A Novel 555 Circuit In 2026

The humble NE555 has been around for over five decades now, and while during that time we’ve seen a succession of better and faster versions of the original, the circuits which surround it are pretty well known. There can’t be anything new in the world of 555s, can there? [Stephen Woodward] claims he’s made a novel 555 circuit, with his 1 MHz linear voltage to frequency converter. Since he’s been in love with the 555 since 1974, we’re inclined to trust him on this part.
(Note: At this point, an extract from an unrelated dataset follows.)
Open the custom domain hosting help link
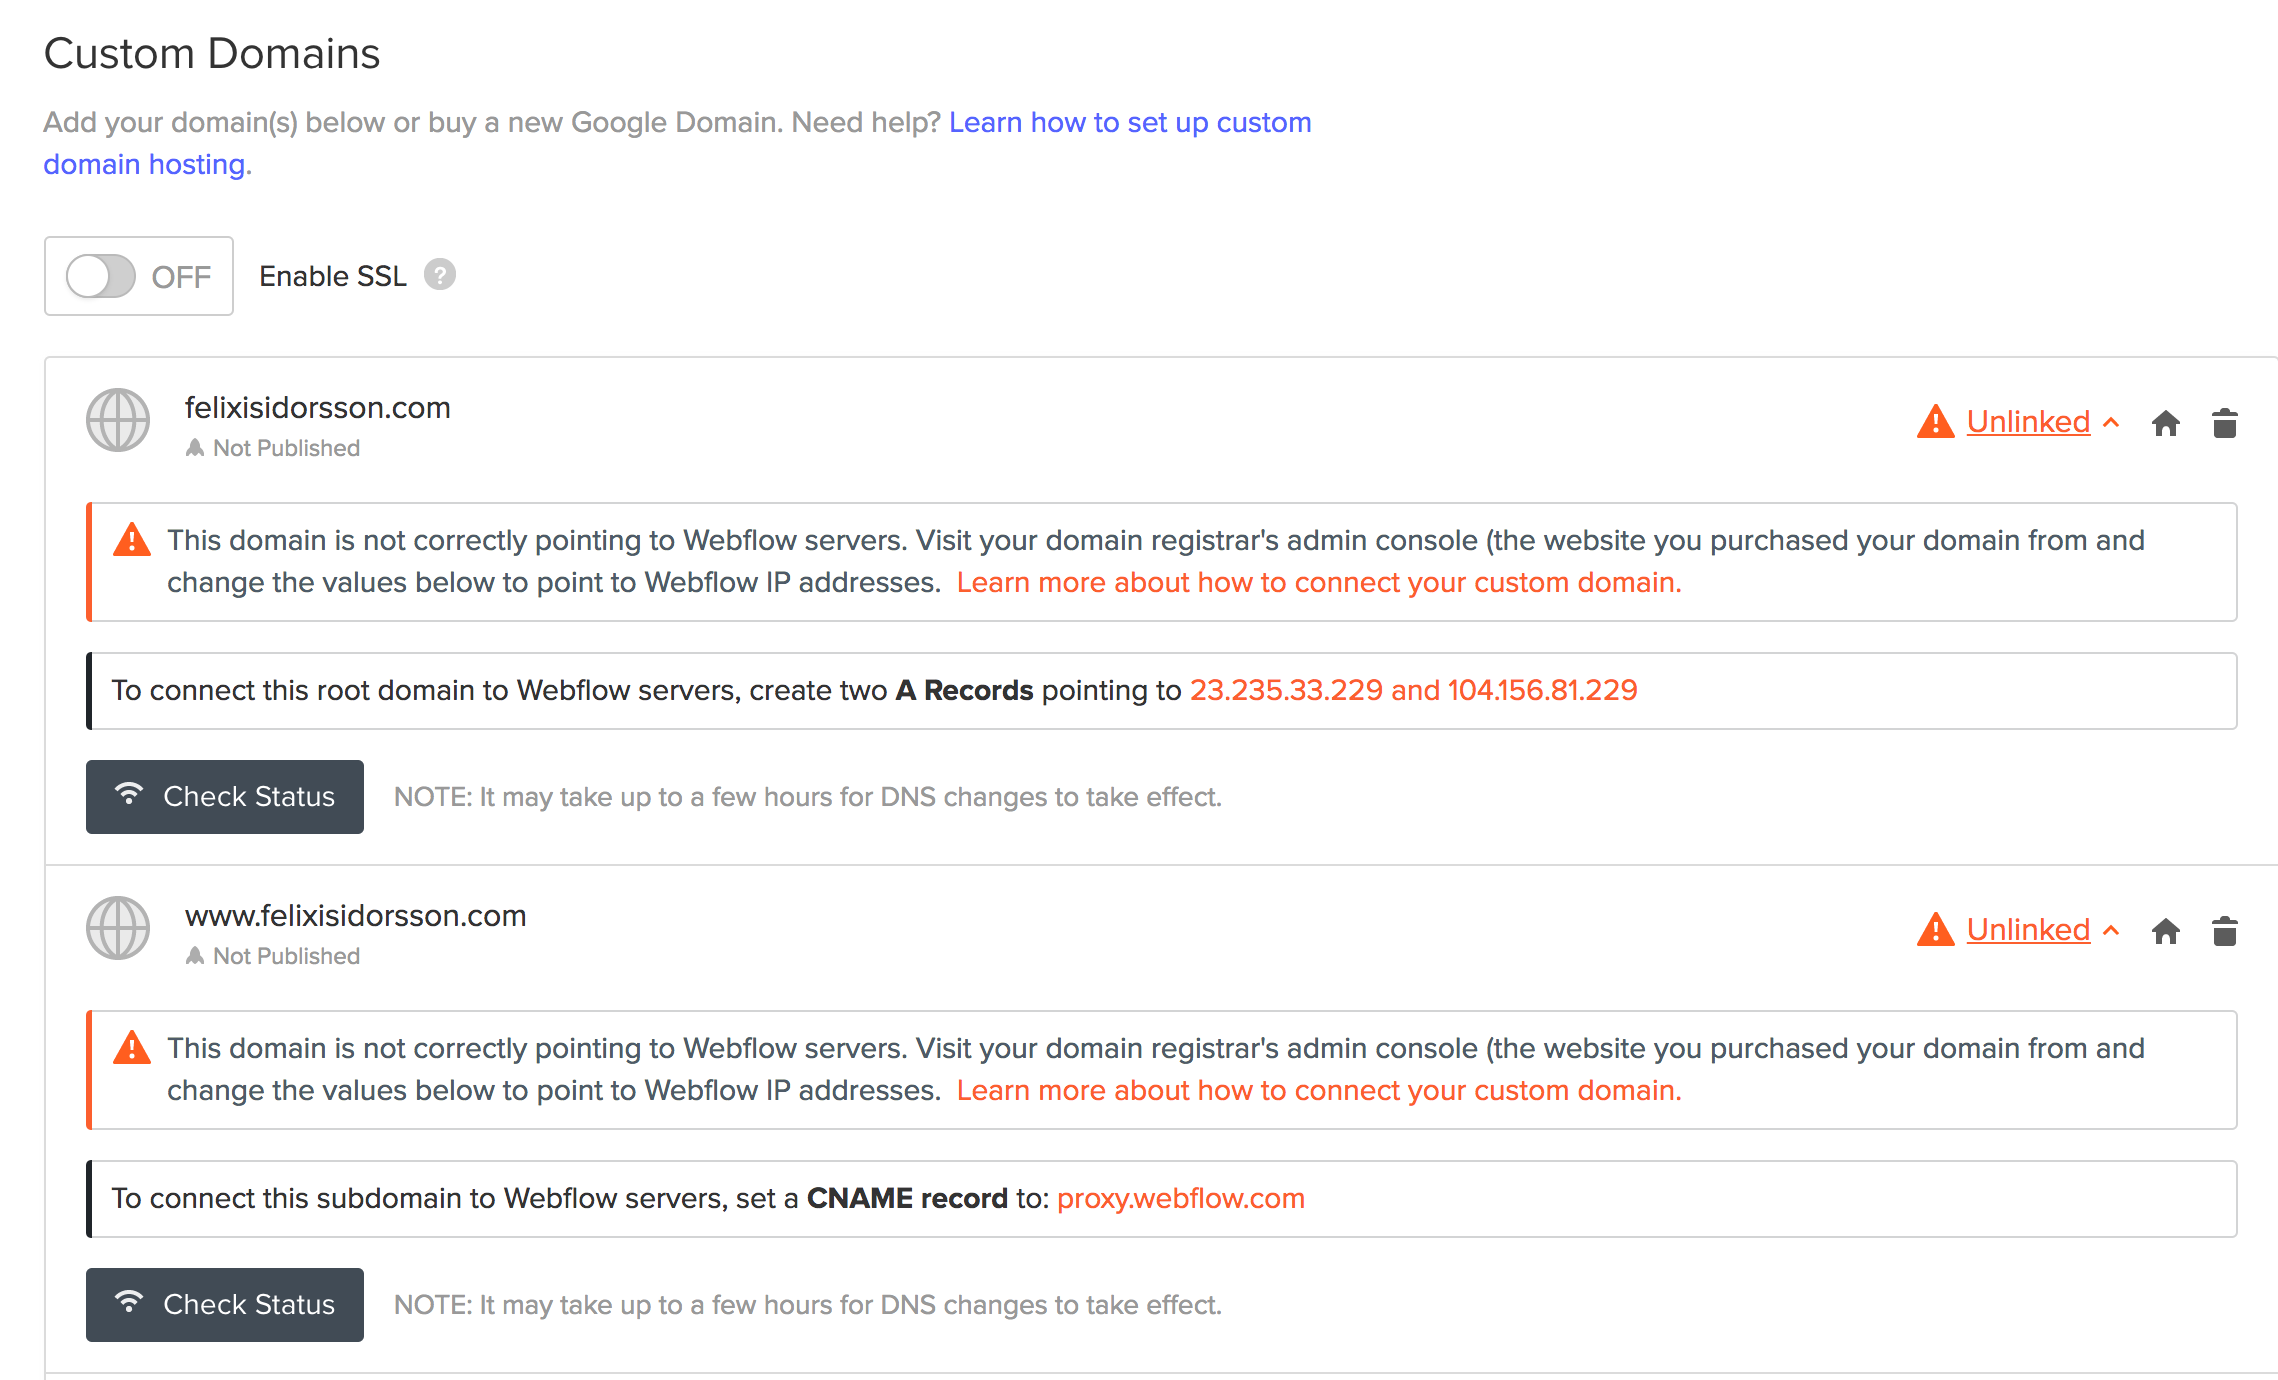The height and width of the screenshot is (1380, 2278). (1129, 123)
It’s visibly the 555 astable oscillator we’re all familiar with, given the addition of a current source in place of the normal charging resistor. This makes for a much more linear sawtooth waveform, but it still doesn’t fix the linearity of the voltage to frequency curve. The novel bit comes in adding an extra resistor between the threshold and discharge pins, with a value calculated for a time constant with the capacitor to match the 555’s own switching delay. This provides the necessary compensation, and gives the circuit its linearity.

This is so brilliantly simple that it’s almost a shock that it’s new, but it’s also a great example of the old-school electronic engineer’s art. We can’t think of an immediate need for a 555 voltage to frequency converter on the Hackaday bench at the moment, but you can bet we’ll come back to this one if we do.
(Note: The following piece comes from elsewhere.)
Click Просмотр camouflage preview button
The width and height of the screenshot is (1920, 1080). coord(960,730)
We had someone pushing a newer 555 variant to its limit, when we ran our component abuse challenge.

22 thoughts on “A Novel 555 Circuit In 2026

  1. Well, if you use a smoothing capacitor and resistor, you could make pwm-controlled frequency convenrter. If you made a frequency to voltage converter, you could have frequency controlled frequency converter, which would be as usable as a voltage controlled voltage converter aka fet transistor, but for frequency. Now, you can build a spiking neural network out of such elements.

  2. “… cuts short the duration of the positive-going timing ramp and thereby the sawtooth period by the same amount that the delays lengthen…”

    The tradeoff is that the amplitude of the signal will vary with the frequency, because it’s essentially moving the switching thresholds closer together to kill off the switching delay.

    1. One of the beauties of a V to F converter is you don’t need an analog input on your cpu to measure voltage. You just count the number of falling or rising edges in a fixed length of time and that corresponds to the voltage. The precision of the measurement depends on the period of time you count the edges.

    1. That thought crossed my mind, too.

      But I recall synth VCOs… at least the Moog-compliant kinds…. are not linear but exponential, I.e. 1 V/octave.

      1. A great many of them are linear VCOs with an exponential converter at the input.

        The upshot is that since you’re controlling the conversion anyways, you can fudge the non-linearity of the VCO away by overshooting the exponential. Since you have to tune the circuit anyways, you simply tune it so it results in the right frequencies coming out, and never mind the fact that all the parts in the middle are a bit wonky.

  3. that it’s almost a shock that it’s new

    commenter/contributor Uwe Schüler (elektrouwe) tells us this idea isn’t really novel but instead is derivative of a decades old technique he calls “Franco compensation”. (-WSWoodward)

    Analog music synth guys call it “Franco compensation” – named after Sergio Franco, an Emeritus Professor of Electrical Engineering at San Francisco State University. I guess he discovered this compensation in the early 70’s. Every high end saw core VCO uses this compensation, often combined with “Rossum compensation” in the exponential converter. (-elektrouwe)

  4. Could be used at the core of a Widlar Hassler implementation. Peak detector on the front end and a little audio amp on the back into a speacker.